Rewrite the lines of the records from the one containing "Image resolution: width=1568" through the one containing "Action: point(19,169)", both included, as a numbered list with no blank lines.

Records for locating displayed items
»»

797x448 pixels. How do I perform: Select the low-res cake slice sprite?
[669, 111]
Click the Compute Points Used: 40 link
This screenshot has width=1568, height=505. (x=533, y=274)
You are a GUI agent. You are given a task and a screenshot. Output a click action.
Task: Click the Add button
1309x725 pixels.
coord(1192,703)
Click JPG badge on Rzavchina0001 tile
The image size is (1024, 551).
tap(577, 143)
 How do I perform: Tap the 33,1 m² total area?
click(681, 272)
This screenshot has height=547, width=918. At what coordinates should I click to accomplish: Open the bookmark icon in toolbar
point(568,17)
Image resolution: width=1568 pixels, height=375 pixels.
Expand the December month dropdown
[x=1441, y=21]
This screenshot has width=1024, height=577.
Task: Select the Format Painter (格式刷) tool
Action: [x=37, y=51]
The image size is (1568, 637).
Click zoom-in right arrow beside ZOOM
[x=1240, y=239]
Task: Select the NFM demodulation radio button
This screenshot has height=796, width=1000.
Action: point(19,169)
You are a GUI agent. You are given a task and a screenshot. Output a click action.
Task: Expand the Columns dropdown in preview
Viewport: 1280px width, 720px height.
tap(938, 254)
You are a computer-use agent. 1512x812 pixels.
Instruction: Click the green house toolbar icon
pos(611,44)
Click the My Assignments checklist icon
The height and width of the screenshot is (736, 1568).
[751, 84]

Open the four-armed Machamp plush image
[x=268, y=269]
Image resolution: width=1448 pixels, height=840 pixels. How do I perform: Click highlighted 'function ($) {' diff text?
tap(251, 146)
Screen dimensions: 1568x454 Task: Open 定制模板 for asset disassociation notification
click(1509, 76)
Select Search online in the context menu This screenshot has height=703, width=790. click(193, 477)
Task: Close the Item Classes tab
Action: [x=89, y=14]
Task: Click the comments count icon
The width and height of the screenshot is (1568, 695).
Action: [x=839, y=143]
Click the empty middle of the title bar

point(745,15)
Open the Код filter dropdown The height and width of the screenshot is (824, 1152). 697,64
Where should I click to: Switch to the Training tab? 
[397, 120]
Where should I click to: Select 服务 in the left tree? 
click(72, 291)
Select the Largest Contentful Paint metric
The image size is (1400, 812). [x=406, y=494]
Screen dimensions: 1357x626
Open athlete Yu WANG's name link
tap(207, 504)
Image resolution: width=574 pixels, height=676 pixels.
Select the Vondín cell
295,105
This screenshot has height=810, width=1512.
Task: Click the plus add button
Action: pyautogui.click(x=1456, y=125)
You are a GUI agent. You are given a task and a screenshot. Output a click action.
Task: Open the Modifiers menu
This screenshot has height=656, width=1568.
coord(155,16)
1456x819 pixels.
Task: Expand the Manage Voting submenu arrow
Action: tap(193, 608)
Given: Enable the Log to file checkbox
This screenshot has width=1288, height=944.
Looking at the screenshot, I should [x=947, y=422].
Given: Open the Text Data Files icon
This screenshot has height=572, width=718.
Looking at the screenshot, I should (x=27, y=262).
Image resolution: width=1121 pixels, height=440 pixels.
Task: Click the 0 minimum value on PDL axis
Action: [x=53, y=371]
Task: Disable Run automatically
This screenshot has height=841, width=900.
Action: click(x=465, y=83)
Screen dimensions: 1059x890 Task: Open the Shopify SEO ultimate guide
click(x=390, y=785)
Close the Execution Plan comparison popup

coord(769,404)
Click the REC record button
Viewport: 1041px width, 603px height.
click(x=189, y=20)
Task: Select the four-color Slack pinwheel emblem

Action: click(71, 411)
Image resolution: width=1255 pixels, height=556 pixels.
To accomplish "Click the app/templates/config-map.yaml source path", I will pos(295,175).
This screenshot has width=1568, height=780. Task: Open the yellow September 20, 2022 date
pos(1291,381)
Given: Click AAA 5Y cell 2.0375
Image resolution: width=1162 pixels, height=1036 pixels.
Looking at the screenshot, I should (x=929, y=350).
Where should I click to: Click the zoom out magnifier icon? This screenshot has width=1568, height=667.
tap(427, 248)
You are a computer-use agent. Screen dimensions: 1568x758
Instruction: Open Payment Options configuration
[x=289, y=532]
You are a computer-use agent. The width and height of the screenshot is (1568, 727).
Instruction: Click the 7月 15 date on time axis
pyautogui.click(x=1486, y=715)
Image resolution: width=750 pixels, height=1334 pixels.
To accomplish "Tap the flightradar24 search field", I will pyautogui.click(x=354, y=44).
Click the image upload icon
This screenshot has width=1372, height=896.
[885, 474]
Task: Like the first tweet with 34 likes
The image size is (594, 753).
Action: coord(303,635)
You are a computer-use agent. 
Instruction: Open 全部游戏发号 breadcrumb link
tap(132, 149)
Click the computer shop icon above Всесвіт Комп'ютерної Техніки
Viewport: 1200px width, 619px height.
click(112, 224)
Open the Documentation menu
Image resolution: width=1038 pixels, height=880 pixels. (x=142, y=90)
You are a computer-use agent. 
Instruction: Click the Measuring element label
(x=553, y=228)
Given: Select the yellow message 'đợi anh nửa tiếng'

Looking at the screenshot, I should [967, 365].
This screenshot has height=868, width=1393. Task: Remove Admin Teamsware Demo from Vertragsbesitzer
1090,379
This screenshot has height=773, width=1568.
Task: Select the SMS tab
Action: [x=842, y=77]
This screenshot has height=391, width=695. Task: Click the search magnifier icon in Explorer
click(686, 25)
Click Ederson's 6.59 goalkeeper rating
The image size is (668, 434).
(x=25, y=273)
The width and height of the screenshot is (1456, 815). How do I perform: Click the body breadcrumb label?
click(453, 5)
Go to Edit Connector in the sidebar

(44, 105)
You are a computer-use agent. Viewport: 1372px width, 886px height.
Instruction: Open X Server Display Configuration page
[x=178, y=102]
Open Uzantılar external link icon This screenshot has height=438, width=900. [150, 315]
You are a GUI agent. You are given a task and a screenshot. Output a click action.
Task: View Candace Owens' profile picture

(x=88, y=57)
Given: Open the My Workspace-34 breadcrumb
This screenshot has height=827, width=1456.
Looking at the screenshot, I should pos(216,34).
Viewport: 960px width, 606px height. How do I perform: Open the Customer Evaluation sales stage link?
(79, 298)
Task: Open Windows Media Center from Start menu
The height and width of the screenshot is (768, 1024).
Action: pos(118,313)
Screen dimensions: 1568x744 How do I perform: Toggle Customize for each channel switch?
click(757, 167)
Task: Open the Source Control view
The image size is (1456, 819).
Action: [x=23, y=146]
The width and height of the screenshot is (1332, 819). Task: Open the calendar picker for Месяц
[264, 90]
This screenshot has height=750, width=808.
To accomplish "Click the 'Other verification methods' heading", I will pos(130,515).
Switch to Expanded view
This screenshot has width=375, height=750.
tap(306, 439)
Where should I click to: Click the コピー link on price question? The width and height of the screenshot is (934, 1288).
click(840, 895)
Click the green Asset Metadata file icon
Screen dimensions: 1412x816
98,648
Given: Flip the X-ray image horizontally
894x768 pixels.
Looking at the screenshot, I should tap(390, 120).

««

**Answer to the exercise**
1. Image resolution: width=1568 pixels, height=375 pixels.
2. Expand the December month dropdown
3. [x=1441, y=21]
4. This screenshot has width=1024, height=577.
5. Task: Select the Format Painter (格式刷) tool
6. Action: [x=37, y=51]
7. The image size is (1568, 637).
8. Click zoom-in right arrow beside ZOOM
9. [x=1240, y=239]
10. Task: Select the NFM demodulation radio button
11. This screenshot has height=796, width=1000.
12. Action: point(19,169)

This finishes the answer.